General characteristics
- Class & type: Courser-class gunbrig
- Tons burthen: 1696⁄94 (bm)
- Length: Overall:76 ft 1+1⁄4 in (23.2 m); Keel:62 ft 2+1⁄2 in (19.0 m);
- Beam: 22 ft 6+1⁄4 in (6.9 m)
- Depth of hold: 8 ft 3 in (2.5 m)
- Armament: 2 × 24-pounder bow chase guns + 10 × 18-pounder carronades

= HMS Griper (1797) =

Brig of the Royal Navy

HMS Griper was a Courser-class gunvessel launched in 1797 and sold in 1802.

==Career==
Lieutenant James Ryder commissioned Griper in May 1797. In May 1798 Lieutenant Malcolm Cowan replaced Ryder. She underwent coppering at Portsmouth in June. Lieutenant Edward Hodge commanded Griper in 1799. On 19 August Griper arrived in Sunderland. She had been on a "private expedition" when she had lost her topmasts. She left the fleet off the Texel a week or so earlier. She had rigged jury-masts and Sunderland was the first port she could reach. She had 19 soldiers aboard; al were well.

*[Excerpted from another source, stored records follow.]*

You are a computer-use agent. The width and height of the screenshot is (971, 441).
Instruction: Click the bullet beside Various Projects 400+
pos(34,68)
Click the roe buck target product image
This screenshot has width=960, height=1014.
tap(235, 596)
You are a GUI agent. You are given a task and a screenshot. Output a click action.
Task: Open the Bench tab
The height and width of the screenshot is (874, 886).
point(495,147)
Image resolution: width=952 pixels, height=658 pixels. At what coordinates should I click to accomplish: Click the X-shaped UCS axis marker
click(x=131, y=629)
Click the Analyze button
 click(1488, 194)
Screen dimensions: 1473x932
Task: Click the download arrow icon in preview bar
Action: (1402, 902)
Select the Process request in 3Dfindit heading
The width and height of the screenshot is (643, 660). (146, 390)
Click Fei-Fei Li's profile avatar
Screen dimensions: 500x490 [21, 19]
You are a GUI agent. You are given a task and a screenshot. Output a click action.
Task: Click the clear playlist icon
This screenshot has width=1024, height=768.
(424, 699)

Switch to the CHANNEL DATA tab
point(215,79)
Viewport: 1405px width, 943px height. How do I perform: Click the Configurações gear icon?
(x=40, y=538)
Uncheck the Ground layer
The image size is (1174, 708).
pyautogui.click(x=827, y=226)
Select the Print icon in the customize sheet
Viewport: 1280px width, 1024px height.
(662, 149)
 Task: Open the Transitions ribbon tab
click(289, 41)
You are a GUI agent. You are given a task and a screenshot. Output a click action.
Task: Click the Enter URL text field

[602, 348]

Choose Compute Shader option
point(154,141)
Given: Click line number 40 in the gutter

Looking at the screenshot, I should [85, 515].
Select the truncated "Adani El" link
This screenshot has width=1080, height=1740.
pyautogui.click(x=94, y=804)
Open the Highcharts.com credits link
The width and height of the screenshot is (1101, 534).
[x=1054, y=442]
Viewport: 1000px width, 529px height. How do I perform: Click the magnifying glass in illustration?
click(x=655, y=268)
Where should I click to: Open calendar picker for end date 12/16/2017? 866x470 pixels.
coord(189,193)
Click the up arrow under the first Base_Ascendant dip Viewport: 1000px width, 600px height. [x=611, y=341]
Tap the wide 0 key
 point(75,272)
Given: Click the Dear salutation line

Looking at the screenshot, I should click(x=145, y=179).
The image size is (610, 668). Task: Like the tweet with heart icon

Lieutenant Mathew Graham commanded Griper in 1800. Lieutenant Henry Fyge Jauncey commanded Griper in the Baltic in 1801. On 14 April Griper was at Sheerness. A midshipman, her surgeon, a pilot, a marine, and five seamen were in it sailing from Griper into the Nore when a gale overturned the boat. The midshipman and three seamen drowned. On 21 April Griper sailed for the Baltic in company with a number of other brigs and larger warships. She returned to Yarmouth on 21 July. In August she cruised off the coast of France. In April 1802 orders came that Griper was to be paid off.

==Fate==
The "Principal Officers and Commissioners of His Majesty's Navy" offered "Griper, 169 Tons, Copper-bottomed, lying at Sheerness", for sale on 17 October 1802. She sold there on that date.